Run this past the logical part of your brain and tell me if I’m out to lunch. The phone company tells you you owe them 158 dollars by end of month. Because you’re not made of money, and they’re not the only ones who’d like you to hand over what you do have of it, you strike up what you think is a vaguely sensible arangement that will both give them their money and not leave your bank account crying on the floor. The arangement is, according to the phone company, going to result in not needing to drop a nuclear warhead on their accounts receiveable department about your service being suspended for non-payment. So, you pay according to that arangement. Then, fast forward a week or so.
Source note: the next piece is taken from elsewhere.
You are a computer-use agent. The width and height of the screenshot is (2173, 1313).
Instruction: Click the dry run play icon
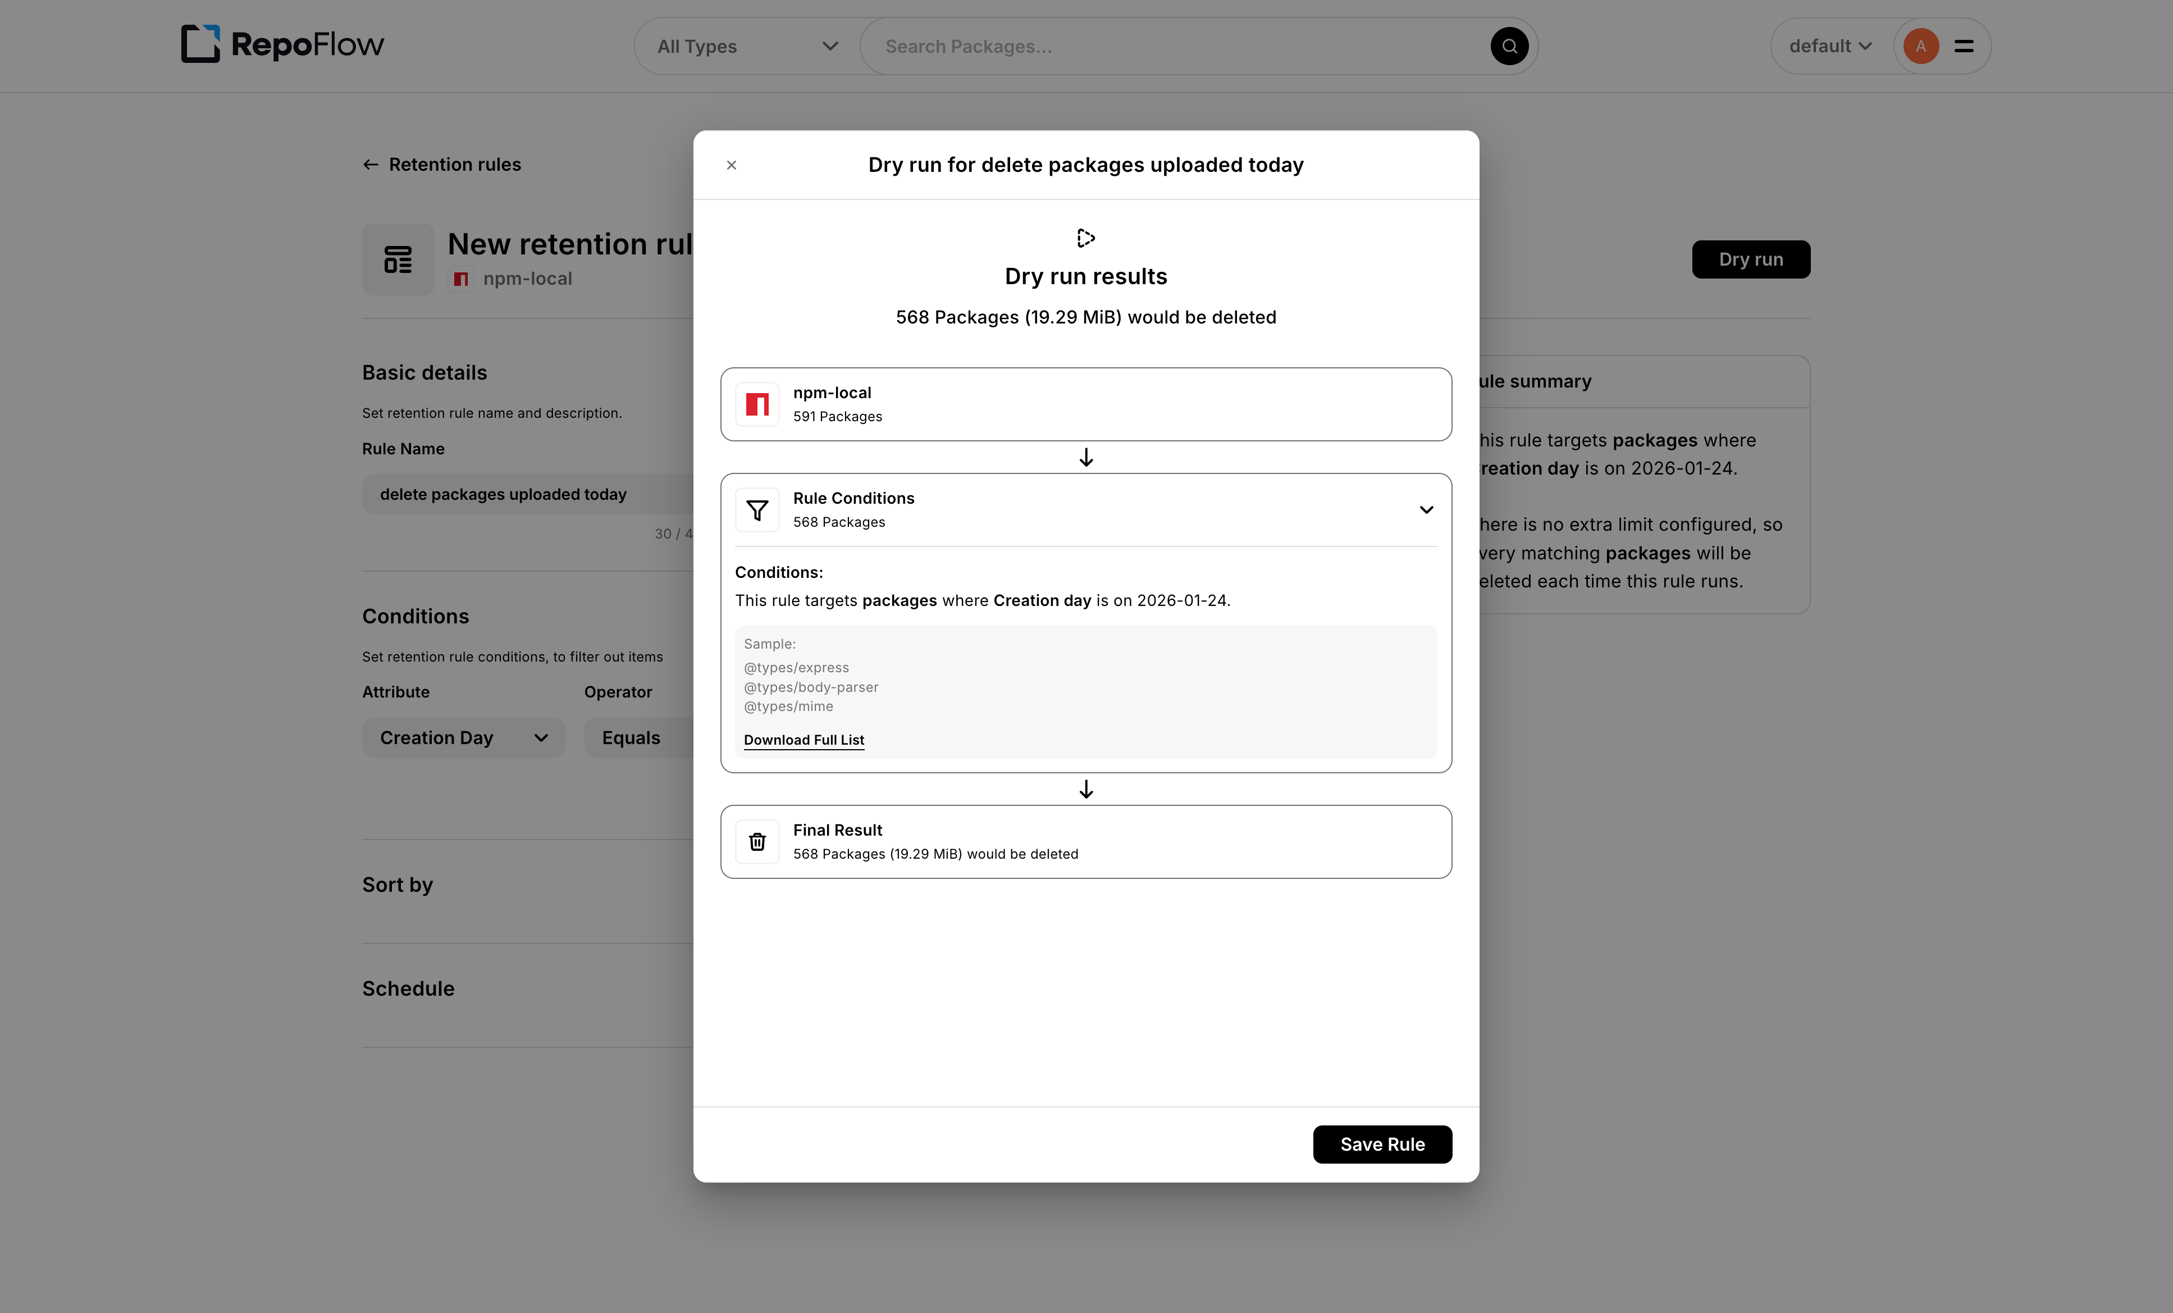click(x=1086, y=238)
You’re trying to do something with your phone, and get the lovely privilege of speaking to accounts receiveable about your service being suspended.
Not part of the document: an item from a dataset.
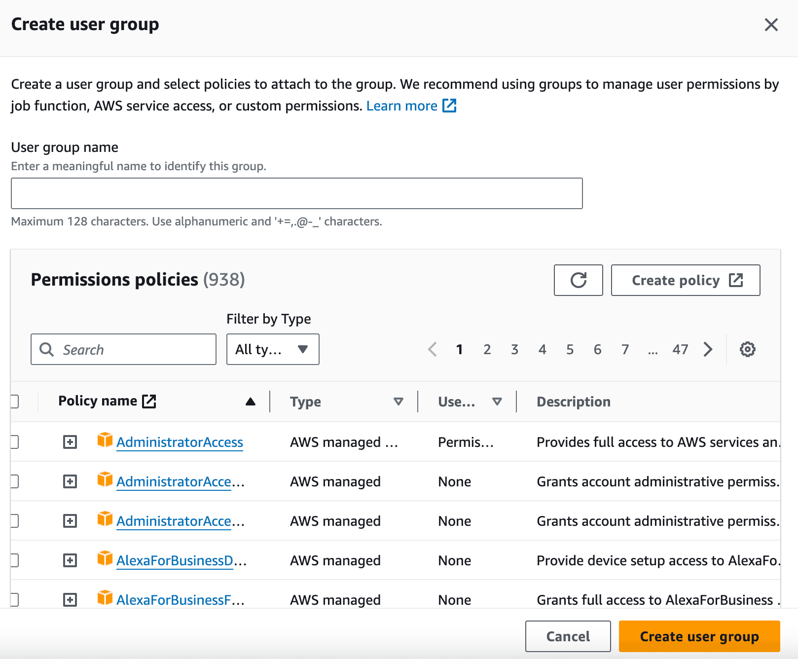Open the Type column filter dropdown

(x=399, y=402)
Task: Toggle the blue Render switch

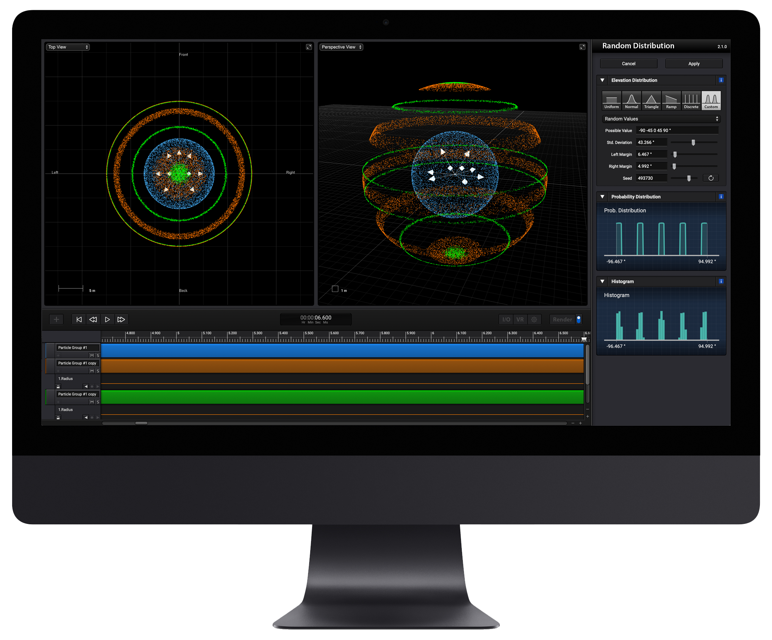Action: (x=579, y=319)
That got to be me with Rogers first thing this morning. Now, I have a question. Is it common practice at Rogers to tell the customer one thing and document the opposite? When I called a week ago, I was told I wouldn’t need to deal with service restoration according to the arangement. In the notes, apparently, was a different storry–I was aPparently made aware that such an arangement wouldn’t guarantee I’d avoid a suspension. Naturally, I provided the agent I got to argue with today with an education. 20 minutes later and service ended up being reenabled.
A suggestion for Rogers employees. If indeed you must insist on not getting your info straight, perhaps give not escentially calling your customers liars during acts of not getting your info straight. It really makes you look like idiots. Well, more so than usual. Please to be seasing and desisting. That’d be awesome.